2. Die in der Klage gegen die Ausweisungsverfügung regelmäßig als „Minus“ enthaltene Verpflichtungsklage auf Verkürzung der Befristung der gesetzlichen Wirkungen der Ausweisung nach § 11 AufenthG bleibt ebenfalls ohne Erfolg (§ 113 Abs. 5 VwGO). Die Befristung der Wirkungen der Ausweisung in Nr. 2 des angegriffenen Bescheids in der durch die Beklagte in der mündlichen Verhandlung geänderten Fassung auf fünf Jahre im Falle nachgewiesener Straf- und Drogenfreiheit, anderenfalls auf sieben Jahre, weist keine Rechtsfehler auf.

• _DEINE AUFGABEN_
(A) Erkläre in ein bis drei Sätzen, warum die Verpflichtungsklage auf Verkürzung der Befristung laut dem Textabschnitt zur Ausweisung ohne Erfolg bleibt.
(B) Gib aus dem Textabschnitt zur Ausweisung den Teil wörtlich wieder, der mit den Worten „2. Die in der“ beginnt und mit „keine Rechtsfehler auf.“ endet.
(C) Auf wie viele Jahre sind die Wirkungen der Ausweisung laut dem Textabschnitt befristet, wenn Straf- und Drogenfreiheit nachgewiesen ist?
Die Zeilen haben damit nichts zu tun.

• _DATENAUSZÜGE_
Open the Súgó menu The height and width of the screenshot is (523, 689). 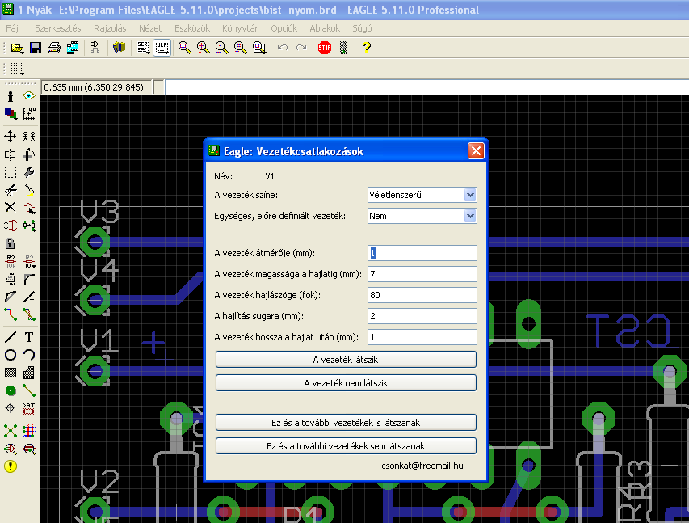tap(362, 27)
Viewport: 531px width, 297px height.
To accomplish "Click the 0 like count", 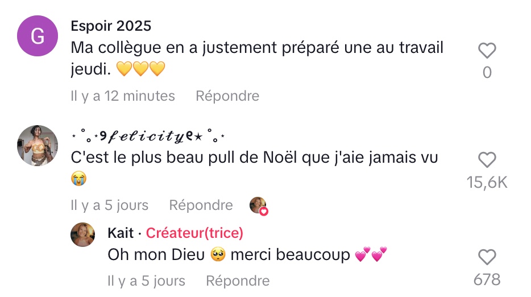I will point(487,73).

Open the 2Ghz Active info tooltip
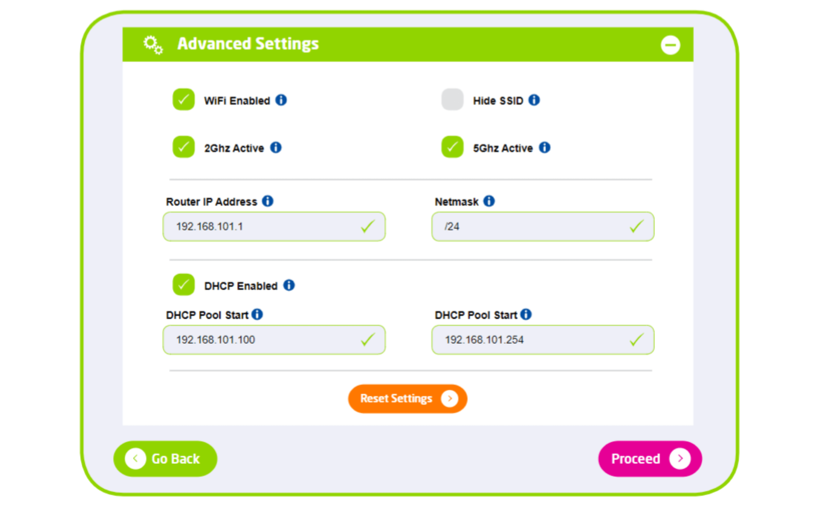coord(276,148)
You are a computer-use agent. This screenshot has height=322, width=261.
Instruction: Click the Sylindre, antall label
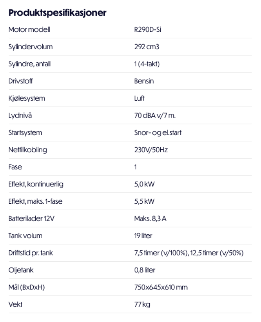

• _LÖSUNGEN_
(A) Die Befristung der Wirkungen der Ausweisung in Nr. 2 des angegriffenen Bescheids weist keine Rechtsfehler auf. Das gilt für die in der mündlichen Verhandlung geänderte Fassung: fünf Jahre bei nachgewiesener Straf- und Drogenfreiheit, anderenfalls sieben Jahre.

(B)
2. Die in der Klage gegen die Ausweisungsverfügung regelmäßig als „Minus“ enthaltene Verpflichtungsklage auf Verkürzung der Befristung der gesetzlichen Wirkungen der Ausweisung nach § 11 AufenthG bleibt ebenfalls ohne Erfolg (§ 113 Abs. 5 VwGO). Die Befristung der Wirkungen der Ausweisung in Nr. 2 des angegriffenen Bescheids in der durch die Beklagte in der mündlichen Verhandlung geänderten Fassung auf fünf Jahre im Falle nachgewiesener Straf- und Drogenfreiheit, anderenfalls auf sieben Jahre, weist keine Rechtsfehler auf.

(C) Auf fünf Jahre.